Problem Solving using Multithreaded Algorithms:

Multithreading involves concurrent execution of multiple threads within a process. In problem-solving, this concurrency allows for parallel execution of tasks, leading to potential performance improvements.

 

Matrix multiplication:

Matrix multiplication is a mathematical operation that takes two matrices, say A and B, and produces another matrix C. The element C[i][j] of the resulting matrix is obtained by multiplying the elements of the ith row of matrix A by the corresponding elements of the jth column of matrix B and summing up the results.

Multithreading can be used for the computation of matrix multiplication, where each thread is responsible for computing a subset of the resulting matrix. The strategy involves dividing the workload among threads, each handling a portion of the rows in the resulting matrix.

 

Steps for Multithreaded Matrix Multiplication:

 

Check Compatibility: Ensure that the number of columns in the first matrix is equal to the number of rows in the second matrix.

Initialize Result Matrix: Create a result matrix C with dimensions (number of rows in A) x (number of columns in B).
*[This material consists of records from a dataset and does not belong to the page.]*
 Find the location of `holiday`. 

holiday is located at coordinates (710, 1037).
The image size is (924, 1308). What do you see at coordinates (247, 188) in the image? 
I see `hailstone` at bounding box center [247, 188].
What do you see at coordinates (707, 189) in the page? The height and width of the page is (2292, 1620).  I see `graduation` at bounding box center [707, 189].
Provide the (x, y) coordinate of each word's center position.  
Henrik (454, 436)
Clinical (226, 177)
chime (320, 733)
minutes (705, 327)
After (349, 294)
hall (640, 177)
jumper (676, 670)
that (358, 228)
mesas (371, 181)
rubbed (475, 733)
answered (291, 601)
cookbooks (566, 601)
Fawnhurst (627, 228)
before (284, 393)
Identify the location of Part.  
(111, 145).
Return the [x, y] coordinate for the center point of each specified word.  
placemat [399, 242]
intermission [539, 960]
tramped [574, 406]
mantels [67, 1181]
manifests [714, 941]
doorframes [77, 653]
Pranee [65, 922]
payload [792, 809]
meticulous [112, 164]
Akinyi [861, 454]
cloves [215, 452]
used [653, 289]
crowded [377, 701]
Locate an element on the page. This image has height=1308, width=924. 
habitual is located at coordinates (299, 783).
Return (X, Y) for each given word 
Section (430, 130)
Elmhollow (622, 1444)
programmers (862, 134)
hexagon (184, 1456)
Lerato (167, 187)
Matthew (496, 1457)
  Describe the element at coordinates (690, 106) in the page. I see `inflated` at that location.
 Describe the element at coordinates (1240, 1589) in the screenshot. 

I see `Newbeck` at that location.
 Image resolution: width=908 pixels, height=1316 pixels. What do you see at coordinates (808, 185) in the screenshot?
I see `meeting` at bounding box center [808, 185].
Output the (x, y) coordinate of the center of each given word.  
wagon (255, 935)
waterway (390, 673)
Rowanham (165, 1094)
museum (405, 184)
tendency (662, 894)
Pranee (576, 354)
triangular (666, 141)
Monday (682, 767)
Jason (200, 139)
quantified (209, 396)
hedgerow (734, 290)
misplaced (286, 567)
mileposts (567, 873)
Determine Thread Workload: Divide the rows of the resulting matrix into equal portions, assigning each portion to a separate thread.

Create Threads: Spawn threads, each responsible for computing the matrix multiplication for its assigned portion of the result matrix.

Thread Execution: Within each thread, perform the matrix multiplication for the assigned rows, calculating the dot product for each element.

Synchronize Threads: Ensure proper synchronization to avoid race conditions, especially when updating shared data (the result matrix).

Wait for Threads to Complete: Wait for all threads to finish their computations before proceeding.

Example:

Matrix A:   | 1  2 |                            Matrix B:    | 5  6 |                 

| 3  4 |                                                | 7  8 |

Step-by-Step Multithreaded Matrix Multiplication:

1. Check Compatibility: Both matrices have 2 columns, so they are compatible for multiplication.

2. Initialize Result Matrix: Create a result matrix C with dimensions 2x2 (matching the rows of A and columns of B).

3. Determine Thread Workload: Divide the rows of C among two threads. Thread 1 will handle the first row of C, and Thread 2 will handle the second row.

4. Create Threads: Spawn two threads: Thread 1 and Thread 2.

5. Thread Execution (Thread 1): Thread 1 calculates the first row of the resulting matrix C.

     - Element C[0][0] = (1*5 + 2*7) = 19

     - Element C[0][1] = (1*6 + 2*8) = 22

6. Thread Execution (Thread 2): Thread 2 calculates the second row of the resulting matrix C.

     - Element C[1][0] = (3*5 + 4*7) = 43

     - Element C[1][1] = (3*6 + 4*8) = 50

 

7. Synchronize Threads: Ensure proper synchronization, especially when updating shared data (result matrix C).

8. Resulting Matrix C:  | 19  22 |

| 43  50 |

 

In this example, we've divided the workload between two threads, each responsible for calculating a portion of the resulting matrix. The final result is the product of matrices A and B, calculated concurrently using multithreading.

 

Multithreaded Merge Sort:

Merge Sort is a classic divide-and-conquer sorting algorithm. When implemented in a multithreaded fashion, the sorting process can be parallelized, potentially improving overall performance. Here's a step-by-step explanation of multithreaded Merge Sort:

Algorithm Overview:

Base Case: If the array has one element or is empty, it is already sorted.

Divide: Split the array into two halves.

Multithreaded Recursion: Recursively apply Merge Sort on each half concurrently using multiple threads.

Merge: Combine the sorted halves into a single sorted array.

Example with Two Threads:

Consider the array: [38, 27, 43, 3, 9, 82, 10]

 

 

Step-by-Step Execution:

Initial Array: [38, 27, 43, 3, 9, 82, 10]

STEP 1(Divide): Split the array into two halves: [38, 27, 43] and [3, 9, 82, 10]

STEP 2(Multithreaded Recursion): Two threads are created, each sorting one of the divided halves.

-Thread 1 (Sorting [38, 27, 43]):

[27, 38, 43]

-Thread 2 (Sorting [3, 9, 82, 10]):

[3, 9, 10, 82]

STEP 3(Merge): Combine the sorted halves into a single sorted array.

[3, 9, 10, 27, 38, 43, 82]

The final sorted array is achieved by merging the results from the two threads.